Work to complete:
1. For the travel post below, decide whether each statement agrees with it: (a) the cockle shells were taken home; (b) the couple fishing used fish as bait; (c) Trinity Episcopal Church is called the oldest Protestant church in Florida. Answer yes or no for each and quote the deciding words.
2. Revise the travel post below, reproducing everything from "Anastasia beach was" down to "streets of St. Augustine." with "trolley" changed to "streetcar".

Excerpt:
***

We enjoyed just chillin on the soft, warm beach, and ended up taking a two-hour nap. 
 I then roamed the beach to get some good pictures of the ocean...
 but I couldn't help snapping some pictures of all the kids playing, they were just so cute!
 Merinda told me to stop because it was creepy,
 so I started taking pictures of her (much to her chagrin).
 I don't know if that is a smile or just the sun in her eyes.
 I loved watching the birds fly over the water and then dive head first to catch fish.
 Merinda got into the spirit a little more... 
 when we started taking Boomerang action shots. 
The birds were so entertaining as they flew, ate, and played around the water. 
 The other thing Anastasia Island had was tons of shells.
 Merinda holding a handful of crushed-up shells.
Here is our collection of various types of cockle shells. We didn't take these ones home because they were relatively small, I think most of the larger ones got smashed by the waves, which can get pretty big on Anastasia Island.
 The other interesting thing to see on the beach was a fishing pole, just sitting there.
 I asked the women what she was fishing for, and she said sharks (I didn't know if that was such a great idea with all the little kids playing on the beach!). It was a couple who was fishing together, the husband would swim the line out and secure it somehow (they were using fish as bait). Hmmm, interesting! 
 I don't know what this little flag was made out of, or what it used to be, but it was quite picturesque just floating under the tide.
 Anastasia beach was so wide and vast.
 No experience would be official without a selfie!
 To me, there is nothing more peaceful than walking along the beach.
 Sunset over the beach.

Saint Augustine

 The bridge to Saint Augustine.
 St. Augustine Harbor.
 St. Augustine train and trolley station.
Walking from the parking garage.
Walking the streets of St. Augustine.
St. Augustine had a ton of quaint little B&B's.
Because the holidays were just ending, each Bed and Breakfast, restaurant, and shop, still had up Christmas lights.
Unique architecture and foliage.
Distant views of Cathedral Basilica of St. Augustine.
Historic Flagler College.
Grace United Methodist Church, constructed by Henry Flager.
Trinity Episcopal Church, the oldest Protestant Church in Florida.

***

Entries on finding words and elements
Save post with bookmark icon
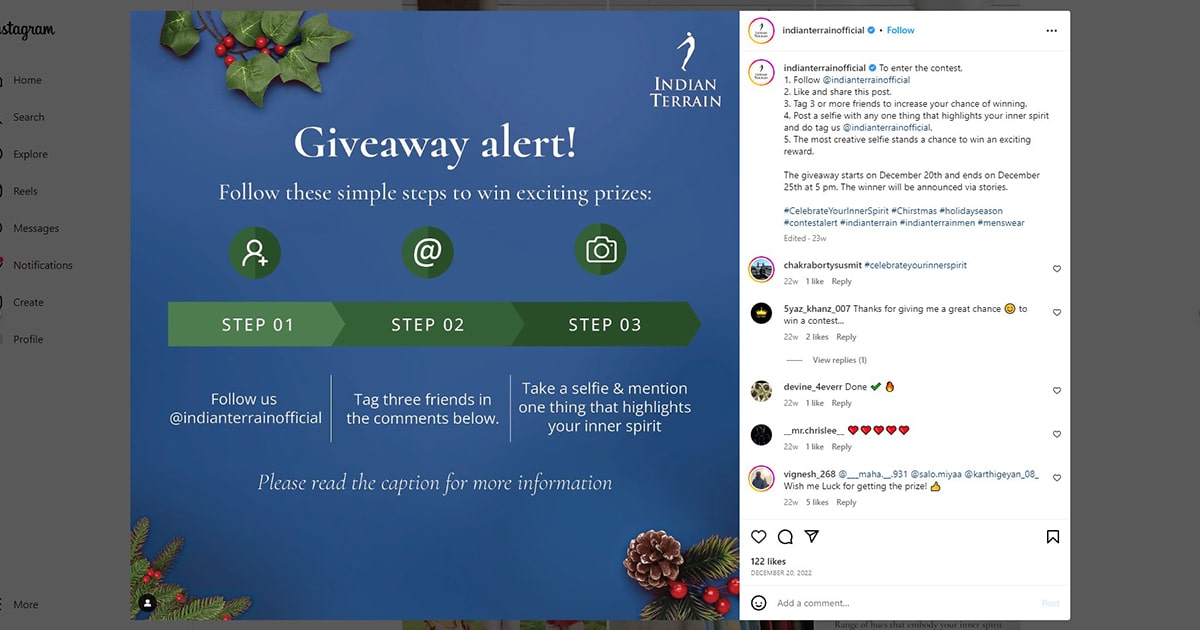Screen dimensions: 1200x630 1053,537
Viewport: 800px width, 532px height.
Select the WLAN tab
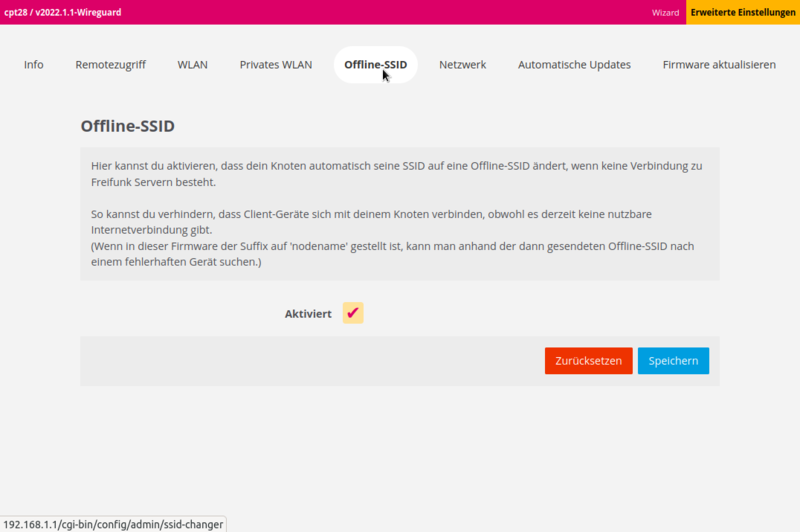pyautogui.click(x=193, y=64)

***

Task-by-task answers:
1.
(a) No: "We didn't take these ones home because they were relatively small"
(b) Yes: "they were using fish as bait"
(c) Yes: "Trinity Episcopal Church, the oldest Protestant Church in Florida."

2.
Anastasia beach was so wide and vast.
 No experience would be official without a selfie!
 To me, there is nothing more peaceful than walking along the beach.
 Sunset over the beach.

Saint Augustine

 The bridge to Saint Augustine.
 St. Augustine Harbor.
 St. Augustine train and streetcar station.
Walking from the parking garage.
Walking the streets of St. Augustine.